I would avoid leaving her alone though, because the risks are so great. It's not uncommon for people with dementia to wander off. My LO was a real homebody, but, even she started roaming. It was hard to believe.
The question is would you leave an 8 year old at home for 4 to 5 hours a day? You can tell them not to go outside, tell them not to turn on the stove, not to answer the door but..there is always the chance that they will answer the door when someone knocks, want to make a cup of soup, or go get the mail.
You can place cameras in the house to monitor what she is doing.
You can put an alarm on the door, or one of the video doorbells so you can monitor who comes to the door, who goes out or in.

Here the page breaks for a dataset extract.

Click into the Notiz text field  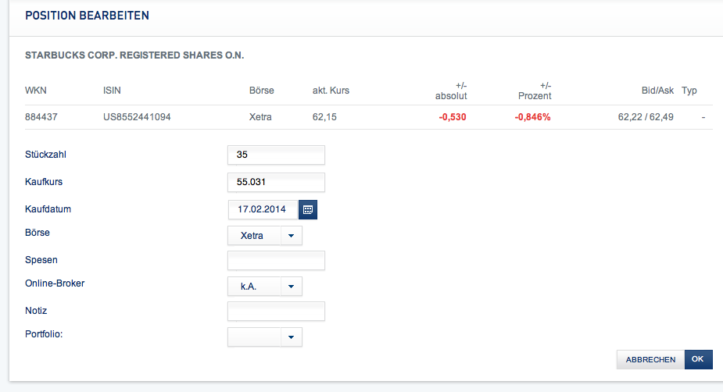[x=276, y=312]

It will come a time when she should not be left alone.
Most agencies can send someone last minute but "last minute" might be 1 to 2 hours readjusting schedules, locating someone that does not have a shift. And you would want someone that your mom knows, someone familiar with her schedule. You might want to get someone from an agency in now to take 1 day a week so that they get to know mom and so that you can work with the agency should you need someone more days.

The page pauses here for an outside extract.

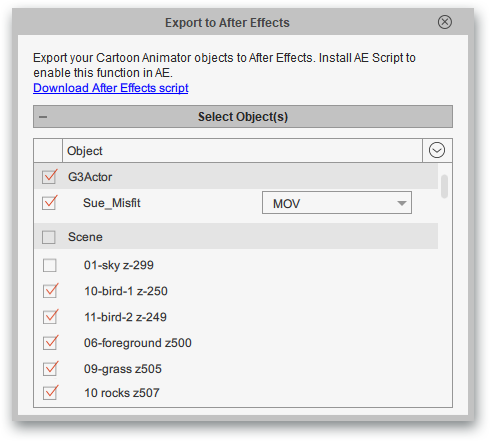Uncheck the Sue_Misfit checkbox

tap(49, 203)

There are different ways to deal with the stove. There are somewhat expensive devices you get that will automatically turn off the stove if someone isn't standing right there. I went with induction "burners". They are to stoves as microwaves are to ovens. They have temperature shutoff and will automatically shut off if there's not a pot on it. Unlike a traditional stove that will just keep going even if what's in the pot has boiled off, an induction stove will detect that the temperature is too high and then shut itself off. It's safer. You can get an induction burner for $40-$50. You will have to get induction compatible pots and pans, but that's another $50 for a big set.
Cameras are a good idea even when you are in the house. Just like with a baby monitor, it allows you to keep track of things without being in the same room.

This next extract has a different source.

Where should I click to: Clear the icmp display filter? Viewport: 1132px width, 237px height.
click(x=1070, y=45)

Are you talking about the need to wash your hair or your LO's:-)))
Have you looked into Adult Daycare or a seniors centre in your community? That could provide her with socialization, a meal and care, while you are at work.
I had a neighbour whose wife had vascular dementia after a serious stroke. He kept her at home for as long as he could. She was lovely, but could not tell the difference between girls and boys any longer. She slowly lost her speech. He took her to the Seniors Centre every day, where she had lunch and played Bridge. It was amazing that she kept the capacity to play Bridge and play it well. It also gave her husband a break.